Question

For a convex spherical mirror that has focal length \(f\) = -12.0 cm, what is the distance of an object from the mirror's vertex if the height of the image is half the height of the object?

Short answer

The object is 12 cm from the mirror.

Step-by-step solution

Understand the Mirror Equation

For a spherical mirror, we use the mirror equation: \( \frac{1}{f} = \frac{1}{d_o} + \frac{1}{d_i} \), where \( f \) is the focal length, \( d_o \) is the object distance, and \( d_i \) is the image distance. Since the mirror is convex, \( f = -12.0 \) cm.

Relate Image and Object Heights

We know from the problem statement that the image height \( h_i \) is half of the object height \( h_o \), giving us the magnification equation: \( M = \frac{h_i}{h_o} = \frac{1}{2} \). Magnification is also represented as \( M = -\frac{d_i}{d_o} \).

Substitute in the Magnification Equation

Since \( M = \frac{1}{2} \), we have \( \frac{1}{2} = -\frac{d_i}{d_o} \), leading to \( d_i = -\frac{1}{2}d_o \). This relationship will help us find the object distance \( d_o \).

Solve the Mirror Equation with Substitution

Substitute \( d_i = -\frac{1}{2}d_o \) into the mirror equation: \( \frac{1}{-12} = \frac{1}{d_o} + \frac{1}{-\frac{1}{2}d_o} \). Simplify it to: \( \frac{1}{-12} = \frac{1}{d_o} - \frac{2}{d_o} = -\frac{1}{d_o} \).

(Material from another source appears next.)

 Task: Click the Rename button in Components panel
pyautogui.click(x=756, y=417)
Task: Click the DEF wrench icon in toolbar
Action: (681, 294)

Solve for the Object Distance

From \( -\frac{1}{d_o} = \frac{1}{-12} \), we rearrange to find \( d_o = 12 \) cm. The object distance is 12 cm.

Key concepts

Convex Mirror

Convex mirrors are a type of spherical mirror where the reflecting surface bulges outward, resembling the exterior of a sphere. These mirrors are known for creating virtual images that appear smaller and upright compared to the actual object. The interesting feature of a convex mirror is that it always forms images that are diminished and placed between the mirror and its focal point.
This occurs because the reflected rays diverge, and when extended backwards, they appear to converge at a point behind the mirror. Some common applications of convex mirrors include:

• Rearview mirrors in vehicles, offering a wider field of view
• Security mirrors in stores, allowing for broad surveillance
• Architectural features enhancing space perception

Understanding how a convex mirror works helps you appreciate its function in various daily life scenarios.

Mirror Equation

The mirror equation is a fundamental formula used to relate the object distance ( d_o ), image distance ( d_i ), and the focal length ( f ) of the mirror. This relationship is expressed as: \[ \frac{1}{f} = \frac{1}{d_o} + \frac{1}{d_i}\]This equation is applicable for both convex and concave mirrors, though it behaves differently based on the type of mirror. For convex mirrors, the focal length is given a negative value.
This distinction is important as it influences how you interpret the resulting image's characteristics, such as its location and size. To effectively use the mirror equation:

• Determine the type of mirror and assign the correct sign to the focal length
• Know the values of two out of three variables ( d_o , d_i , f ), and solve for the unknown
• Ensure all distances are measured from the mirror's vertex

In our original problem, we used this equation to find the object distance with known focal length and a derived relation between object and image distances.

Magnification

Magnification is an important concept when working with mirrors and lenses. It measures how much larger or smaller the image is compared to the object. The formula for magnification ( M ) is given by: \[ M = \frac{h_i}{h_o} = -\frac{d_i}{d_o}\]where ( h_i ) is the image height and ( h_o ) is the object height. The negative sign in the magnification equation applies to mirrors, indicating inversion of the image in cases where the image is real. However, for convex mirrors, the images formed are virtual, upright, and diminished, making them oriented the same as the object.Key points about magnification include:

• In convex mirrors, magnification is always less than 1, indicating a smaller image
• A positive magnification signifies an upright image
• A negative magnification suggests an inverted image, which is typical with real images formed by concave mirrors

When solving problems, understanding magnification helps predict characteristics of the image like its orientation and relative size to the object.

Focal Length

Focal length is a crucial concept associated with spherical mirrors. It is the distance from the mirror's surface to its focal point, the point where parallel light rays either converge (concave mirror) or seem to diverge from (convex mirror). For spherical mirrors, the focal length ( f ) is half of the radius of curvature ( R ): \[ f = \frac{R}{2}\]This relationship helps calculate or verify focal lengths using geometry principles.
In convex mirrors, f is considered negative, which affects many calculations involving the mirror equation.Why is focal length important?

• It helps determine the image position and size using the mirror equation
• It defines the mirror's power and effectiveness at forming images
• It is essential for designing optical instruments like telescopes and cameras

In the exercise scenario, understanding the mirror's focal length was central to predicting image formation and solving for object distance.